I sat at the table across from his grandmother and I set my backpack in the seat beside me. She smiled and bowed at me, then rather sneakily inspected the spread I had chosen, small portions of everything. I had thought it was a lot, certainly more than she had grabbed herself, until Sean returned with two plates over-brimmed and double-layered. He almost sat beside me, but seeing my backpack, strolled over beside his grandmother. Both of us seated, his grandmother pulled a pair of the bamboo chopsticks set beside the condiments, broke them perfectly even, and took a bite of the sushi. “Oishii,” she said, nodding as she chewed. Sean and I both broke our chopsticks. Neither of us got an even split.

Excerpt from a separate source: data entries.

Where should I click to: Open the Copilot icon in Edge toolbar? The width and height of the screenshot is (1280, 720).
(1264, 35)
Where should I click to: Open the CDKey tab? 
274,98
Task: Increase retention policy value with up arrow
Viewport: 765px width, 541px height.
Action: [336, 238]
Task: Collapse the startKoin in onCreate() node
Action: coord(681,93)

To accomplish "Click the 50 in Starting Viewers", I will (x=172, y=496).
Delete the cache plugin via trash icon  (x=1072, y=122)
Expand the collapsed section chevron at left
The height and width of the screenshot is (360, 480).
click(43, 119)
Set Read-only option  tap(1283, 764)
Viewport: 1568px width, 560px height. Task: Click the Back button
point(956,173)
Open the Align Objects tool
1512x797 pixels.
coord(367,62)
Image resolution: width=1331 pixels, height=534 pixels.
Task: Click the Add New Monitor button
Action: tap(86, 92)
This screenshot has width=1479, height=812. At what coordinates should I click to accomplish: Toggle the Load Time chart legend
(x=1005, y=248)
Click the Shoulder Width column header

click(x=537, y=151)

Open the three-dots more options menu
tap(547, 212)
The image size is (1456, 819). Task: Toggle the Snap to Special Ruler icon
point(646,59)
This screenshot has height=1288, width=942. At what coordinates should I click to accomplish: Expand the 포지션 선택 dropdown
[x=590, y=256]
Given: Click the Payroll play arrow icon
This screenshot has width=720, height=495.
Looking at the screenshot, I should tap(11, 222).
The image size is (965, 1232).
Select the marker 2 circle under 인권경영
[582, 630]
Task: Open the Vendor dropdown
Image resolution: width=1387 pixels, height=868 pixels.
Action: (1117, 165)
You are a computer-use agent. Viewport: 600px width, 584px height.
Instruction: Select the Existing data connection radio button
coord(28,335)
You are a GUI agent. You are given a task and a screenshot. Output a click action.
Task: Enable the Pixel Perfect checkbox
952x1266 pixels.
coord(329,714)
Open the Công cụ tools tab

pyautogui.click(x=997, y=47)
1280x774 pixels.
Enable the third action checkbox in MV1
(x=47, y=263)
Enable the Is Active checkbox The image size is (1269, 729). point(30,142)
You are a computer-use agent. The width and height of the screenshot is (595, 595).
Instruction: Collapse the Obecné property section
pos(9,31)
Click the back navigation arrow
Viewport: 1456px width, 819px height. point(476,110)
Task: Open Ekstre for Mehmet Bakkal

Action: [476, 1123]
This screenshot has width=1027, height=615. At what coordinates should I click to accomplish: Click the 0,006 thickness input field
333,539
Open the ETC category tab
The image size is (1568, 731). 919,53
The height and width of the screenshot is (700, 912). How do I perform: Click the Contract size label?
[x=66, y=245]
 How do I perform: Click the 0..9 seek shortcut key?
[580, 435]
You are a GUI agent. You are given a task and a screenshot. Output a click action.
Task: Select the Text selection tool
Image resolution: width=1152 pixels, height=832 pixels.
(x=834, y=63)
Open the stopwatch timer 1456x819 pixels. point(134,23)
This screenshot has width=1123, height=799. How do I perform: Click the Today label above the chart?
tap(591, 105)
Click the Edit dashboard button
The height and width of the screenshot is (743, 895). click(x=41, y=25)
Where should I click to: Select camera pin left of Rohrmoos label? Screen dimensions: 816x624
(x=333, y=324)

They chatted between bites, while I spent most of the meal time gazing at the red bridge unsure how to continue our relationship. I was bringing something up to my mouth when Sean said, “She says you’re really good at using chopsticks.”

It was a huge compliment coming from a native, especially considering that I had quickly searched how to use them the day before my in the corner of my eye, I saw puffing fumes drift up from the bridge. “Look,” I said, pointing, but she had a reproachful look, as though questioning how I could have such poor manners as to point. “Kore,” I said, recalling how I'd point and say this when ordering off a menu. “Kore!”

She still seemed confused but then Sean whispered to her and she leaned across the table. From the outside, it would have been a photographer’s dream. A bridge over a river. A green bright valley. A train chugging along, full steam. Their pure smiles of satisfied expectation, and even my own, reflected in the glass.

I felt a little guilty about how I’d behaved that morning. Maybe it didn't matter if he had feelings for me. We could still continue hanging out and go sightseeing or share a good meal together. There are still things that I want to do and I like going not as one but as two. Plus, a proper confession isn't doesn't come from some cryptic haiku. If he doesn't say it explicitly, then there's no point in getting up in arms about it. 

The train crossed, too far to hear its whistle, but the silent passing was like a shooting star in the night sky. They stood up and grabbed their empty plates.

“Excited for the onsen?” Sean said as I was stacking a few napkins on my plate.

“What do you mean?” I asked, and then I knew exactly what he meant. “You mean, like, a bathhouse. Ha ha.” Sean nodded. "Ha ha. Ha ha ha ha." Okay, it matters. It matters a lot.